House of Bathory(50)
The Countess dropped her gaze and looked at her white hands cuffed in lace, her delicate fingers clasped in her lap. Then she turned her hands palms down and studied the blue veins of age that drew their tributaries across her skin.
She remembered another skilled rider, long since dead. A shiver coursed through her body. He was a stable boy and she was already betrothed to Ferenc Nadasdy. She—the daughter of both the Ecsed and Somlyo Bathorys, an incestuous inbreeding—was a valuable pawn in the union of the most powerful and the most wealthy families of Eastern Europe. Her cousin ruled Transylvania, her uncle was the king of Poland.
A marriage to the Nadasdy clan—not the highest nobility but immensely wealthy—was a propitious alliance. The Countess was betrothed at the age of nine and sent to her future mother-in-law’s castle in the southernmost reaches of Hungary.
So far from home, in the castle of her future in-laws, she had sought comfort with a peasant boy, a stable hand by the name of Ladislav Bende from the village of Sarvar.
Promiscuous and willful, she was also a victim of the falling disease. Her future mother-in-law complained that the Ecsed Bathorys of Transylvania had not warned the Nadasdy family of the brain fevers that seized the young Countess, causing the girl’s eyes to roll back in her head and making her soil herself. The fits were preceded by rage—rage that neither the Bathorys nor the Nadasdy family could control. She slapped and scratched her servants, screamed obscenities, and tore at her clothes, leaving them in shreds.
Then came the pregnancy. But the mistress of Nadasdy would not let her potential daughter-in-law’s defects spoil the union , and neither would her Bathory mother. The alliance was too valuable to the two families.
She was sequestered in a remote Bathory castle to wait out her shame. The squalling newborn that issued from the Countess’s fourteen-year-old body was banished forever.
The baby was taken away immediately. Her mother, Anna, could not allow a Bathory’s noble blood to be spilled—even a bastard Bathory. So she gave the red-faced infant girl, wrapped in a woolen shawl, to a peasant woman.
“Never let us hear of this child again,” she said. “Take her far away and raise her as your own. We will provide money to raise her in comfort, for she is of Bathory blood.”
The young Countess heard of her lover’s death a month later. Her father had traveled to Sarvar to kill him, but the plague had already carried the young man away.
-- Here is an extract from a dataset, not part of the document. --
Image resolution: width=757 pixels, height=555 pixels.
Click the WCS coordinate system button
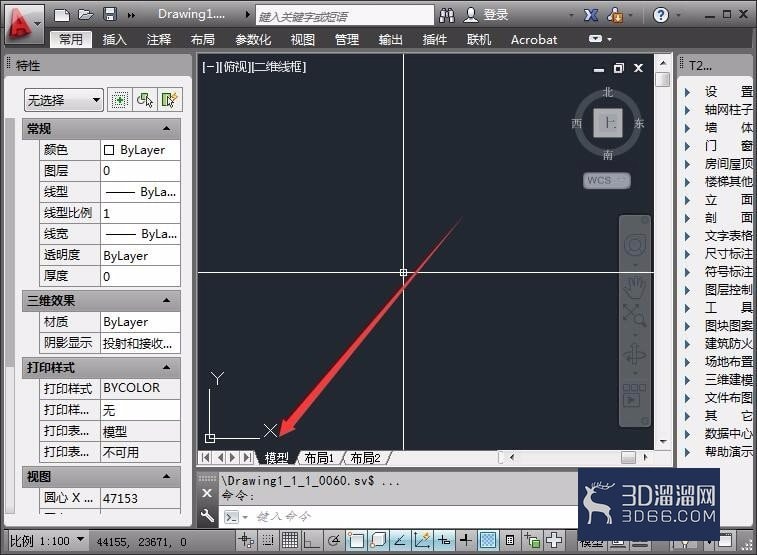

The following year she married Ferenc Nadasdy as planned.
The Countess looked from the young rider to her hands. She reached for her silver mirror and studied her face, the flesh of her eyelids drooping despite Zuzana’s tending.
Her mind drifted to the night games, and the girls’ young, flushed skin.
Chapter 34
THE MEADOWLANDS BELOW
ČACHTICE CASTLE
DECEMBER 21, 1610
It was weeks after arriving at the castle that Janos first caught a glimpse of Zuzana. He rode the white stallion through the meadows below the castle and on beyond Čachtice Village to the edge of the dark forest.
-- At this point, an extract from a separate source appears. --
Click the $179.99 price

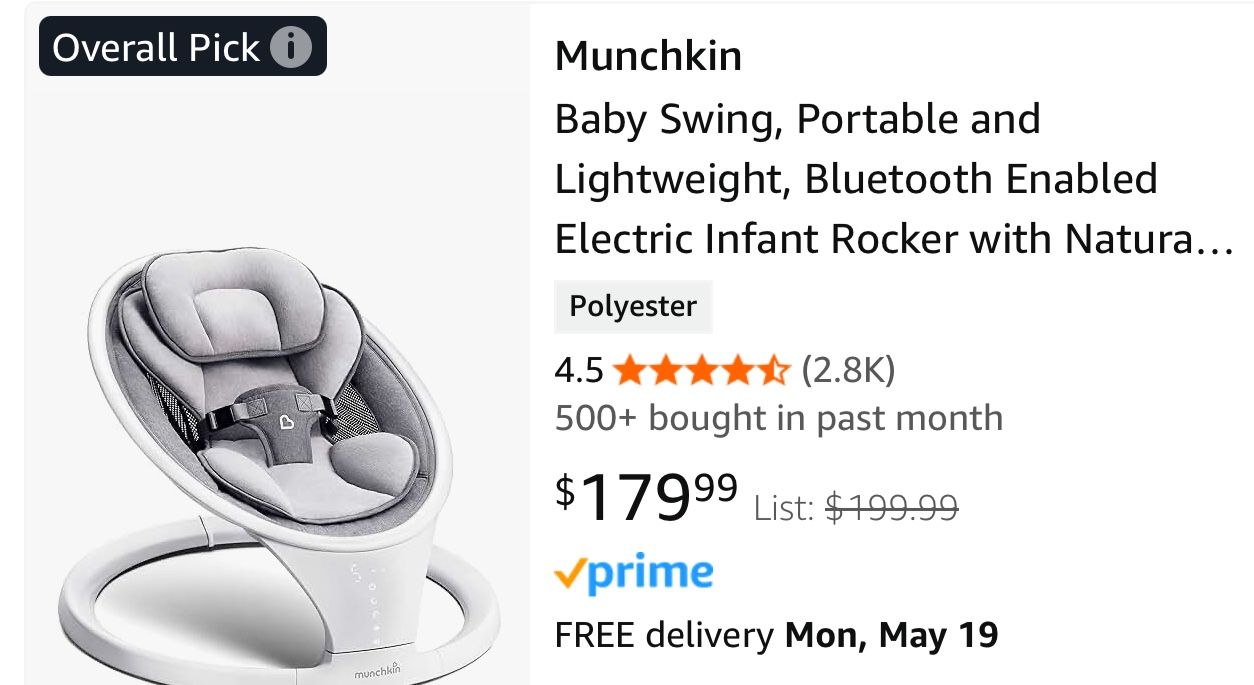click(x=647, y=496)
Zuzana was digging in the banks of the stream, looking for the special gray clay she used in one of her potions for the Countess’s skin. Her straw-colored hair was covered by a kerchief, but as soon as he saw the pocked skin, he knew who she was.
“Zuzana,” he called, a smile spreading across his face. “Is that you?”
Startled, she screamed, her hand flying to her mouth. The stallion shied, taking a series of jumps sideways. Janos was a superb rider, but the horse was too quick for him and he tumbled to the ground, still holding a rein.
“You devil!” he cursed the horse, groaning as he scrambled to his feet.
“Are you all right?” said Zuzana. “I am sorry. I didn’t mean to frighten your horse.”
The horse, sensing his advantage, reared and pulled at the rein in Janos’s hand.
“Quiet, now!” urged Janos, grabbing the other reins. “Quiet.”
The stallion snorted at the girl with muddy hands, eyeing her warily. Instead of retreating in fear, she turned her palm up to his muzzle.
“Easy now, boy. Easy.”
She stood her ground, speaking to the horse in a singsong voice. Janos rubbed his sore ribs.
“It’s not your fault. He is not accustomed to unfamiliar sights and sounds. I am trying to train him, but it’s not an easy task.”
“The Countess thinks it a miracle you can ride him.”
Janos’s face tightened. “She does, does she?”
Zuzana flushed. The mention of the Countess had poisoned the moment.
“Your father told me you were her handmaiden. I was to look for you to give you your family’s love.”